• [Data provided]:
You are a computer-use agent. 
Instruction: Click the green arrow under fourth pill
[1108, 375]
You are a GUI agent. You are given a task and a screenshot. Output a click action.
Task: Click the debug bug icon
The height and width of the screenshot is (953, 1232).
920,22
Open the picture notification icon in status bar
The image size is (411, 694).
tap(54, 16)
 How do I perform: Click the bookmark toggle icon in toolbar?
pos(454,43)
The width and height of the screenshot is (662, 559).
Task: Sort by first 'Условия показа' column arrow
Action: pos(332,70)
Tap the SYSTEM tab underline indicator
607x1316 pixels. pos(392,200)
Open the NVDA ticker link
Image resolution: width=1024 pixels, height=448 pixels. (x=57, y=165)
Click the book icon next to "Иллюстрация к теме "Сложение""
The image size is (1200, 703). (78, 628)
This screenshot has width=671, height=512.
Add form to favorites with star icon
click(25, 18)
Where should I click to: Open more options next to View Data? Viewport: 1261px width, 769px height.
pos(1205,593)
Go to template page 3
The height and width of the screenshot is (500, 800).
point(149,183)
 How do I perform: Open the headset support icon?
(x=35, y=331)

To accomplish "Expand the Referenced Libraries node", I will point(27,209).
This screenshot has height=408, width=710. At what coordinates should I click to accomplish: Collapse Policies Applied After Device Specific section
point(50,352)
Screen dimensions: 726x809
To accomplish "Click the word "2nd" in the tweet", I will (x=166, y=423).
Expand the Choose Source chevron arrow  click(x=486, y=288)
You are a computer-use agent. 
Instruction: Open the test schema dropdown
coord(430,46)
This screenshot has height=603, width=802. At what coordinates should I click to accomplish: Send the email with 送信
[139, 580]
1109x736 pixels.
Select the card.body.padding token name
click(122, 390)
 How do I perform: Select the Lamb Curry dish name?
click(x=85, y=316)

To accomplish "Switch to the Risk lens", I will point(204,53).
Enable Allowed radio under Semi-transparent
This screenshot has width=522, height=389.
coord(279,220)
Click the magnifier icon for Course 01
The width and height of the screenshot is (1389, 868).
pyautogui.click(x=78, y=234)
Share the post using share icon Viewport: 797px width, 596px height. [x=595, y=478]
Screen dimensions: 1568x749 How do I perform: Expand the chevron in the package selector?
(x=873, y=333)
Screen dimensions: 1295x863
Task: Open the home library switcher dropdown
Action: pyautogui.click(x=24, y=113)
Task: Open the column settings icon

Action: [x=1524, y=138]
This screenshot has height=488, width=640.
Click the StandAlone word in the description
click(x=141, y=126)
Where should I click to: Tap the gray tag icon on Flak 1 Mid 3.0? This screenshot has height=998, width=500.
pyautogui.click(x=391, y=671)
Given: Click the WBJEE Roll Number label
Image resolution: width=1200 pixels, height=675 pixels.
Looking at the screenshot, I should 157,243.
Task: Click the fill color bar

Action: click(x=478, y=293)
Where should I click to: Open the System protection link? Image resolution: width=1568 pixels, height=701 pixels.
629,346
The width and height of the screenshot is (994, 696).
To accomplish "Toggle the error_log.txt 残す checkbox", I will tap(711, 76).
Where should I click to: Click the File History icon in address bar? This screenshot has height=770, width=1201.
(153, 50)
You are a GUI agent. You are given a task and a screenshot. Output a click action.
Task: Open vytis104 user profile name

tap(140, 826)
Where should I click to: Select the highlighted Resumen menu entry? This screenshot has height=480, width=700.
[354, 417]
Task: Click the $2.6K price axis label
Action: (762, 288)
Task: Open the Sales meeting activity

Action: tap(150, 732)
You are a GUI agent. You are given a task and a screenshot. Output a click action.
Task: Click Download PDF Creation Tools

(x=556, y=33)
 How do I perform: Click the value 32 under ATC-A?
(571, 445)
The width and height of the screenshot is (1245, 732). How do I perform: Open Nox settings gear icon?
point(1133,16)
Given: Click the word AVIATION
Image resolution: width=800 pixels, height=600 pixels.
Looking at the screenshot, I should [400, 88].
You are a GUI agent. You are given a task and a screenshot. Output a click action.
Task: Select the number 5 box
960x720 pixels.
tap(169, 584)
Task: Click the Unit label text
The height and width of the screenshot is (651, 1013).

• [What this task involves]: Write the data out again in full. Match it word for word.

• [Answer box]:
You are a computer-use agent. 
Instruction: Click the green arrow under fourth pill
[1108, 375]
You are a GUI agent. You are given a task and a screenshot. Output a click action.
Task: Click the debug bug icon
The height and width of the screenshot is (953, 1232).
920,22
Open the picture notification icon in status bar
The image size is (411, 694).
tap(54, 16)
 How do I perform: Click the bookmark toggle icon in toolbar?
pos(454,43)
The width and height of the screenshot is (662, 559).
Task: Sort by first 'Условия показа' column arrow
Action: pos(332,70)
Tap the SYSTEM tab underline indicator
607x1316 pixels. pos(392,200)
Open the NVDA ticker link
Image resolution: width=1024 pixels, height=448 pixels. (x=57, y=165)
Click the book icon next to "Иллюстрация к теме "Сложение""
The image size is (1200, 703). (78, 628)
This screenshot has width=671, height=512.
Add form to favorites with star icon
click(25, 18)
Where should I click to: Open more options next to View Data? Viewport: 1261px width, 769px height.
pos(1205,593)
Go to template page 3
The height and width of the screenshot is (500, 800).
point(149,183)
 How do I perform: Open the headset support icon?
(x=35, y=331)

To accomplish "Expand the Referenced Libraries node", I will point(27,209).
This screenshot has height=408, width=710. At what coordinates should I click to accomplish: Collapse Policies Applied After Device Specific section
point(50,352)
Screen dimensions: 726x809
To accomplish "Click the word "2nd" in the tweet", I will (x=166, y=423).
Expand the Choose Source chevron arrow  click(x=486, y=288)
You are a computer-use agent. 
Instruction: Open the test schema dropdown
coord(430,46)
This screenshot has height=603, width=802. At what coordinates should I click to accomplish: Send the email with 送信
[139, 580]
1109x736 pixels.
Select the card.body.padding token name
click(122, 390)
 How do I perform: Select the Lamb Curry dish name?
click(x=85, y=316)

To accomplish "Switch to the Risk lens", I will point(204,53).
Enable Allowed radio under Semi-transparent
This screenshot has width=522, height=389.
coord(279,220)
Click the magnifier icon for Course 01
The width and height of the screenshot is (1389, 868).
pyautogui.click(x=78, y=234)
Share the post using share icon Viewport: 797px width, 596px height. [x=595, y=478]
Screen dimensions: 1568x749 How do I perform: Expand the chevron in the package selector?
(x=873, y=333)
Screen dimensions: 1295x863
Task: Open the home library switcher dropdown
Action: pyautogui.click(x=24, y=113)
Task: Open the column settings icon

Action: [x=1524, y=138]
This screenshot has height=488, width=640.
Click the StandAlone word in the description
click(x=141, y=126)
Where should I click to: Tap the gray tag icon on Flak 1 Mid 3.0? This screenshot has height=998, width=500.
pyautogui.click(x=391, y=671)
Given: Click the WBJEE Roll Number label
Image resolution: width=1200 pixels, height=675 pixels.
Looking at the screenshot, I should 157,243.
Task: Click the fill color bar

Action: click(x=478, y=293)
Where should I click to: Open the System protection link? Image resolution: width=1568 pixels, height=701 pixels.
629,346
The width and height of the screenshot is (994, 696).
To accomplish "Toggle the error_log.txt 残す checkbox", I will tap(711, 76).
Where should I click to: Click the File History icon in address bar? This screenshot has height=770, width=1201.
(153, 50)
You are a GUI agent. You are given a task and a screenshot. Output a click action.
Task: Open vytis104 user profile name

tap(140, 826)
Where should I click to: Select the highlighted Resumen menu entry? This screenshot has height=480, width=700.
[354, 417]
Task: Click the $2.6K price axis label
Action: (762, 288)
Task: Open the Sales meeting activity

Action: tap(150, 732)
You are a GUI agent. You are given a task and a screenshot. Output a click action.
Task: Click Download PDF Creation Tools

(x=556, y=33)
 How do I perform: Click the value 32 under ATC-A?
(571, 445)
The width and height of the screenshot is (1245, 732). How do I perform: Open Nox settings gear icon?
point(1133,16)
Given: Click the word AVIATION
Image resolution: width=800 pixels, height=600 pixels.
Looking at the screenshot, I should [400, 88].
You are a GUI agent. You are given a task and a screenshot. Output a click action.
Task: Select the number 5 box
960x720 pixels.
tap(169, 584)
Task: Click the Unit label text
The height and width of the screenshot is (651, 1013).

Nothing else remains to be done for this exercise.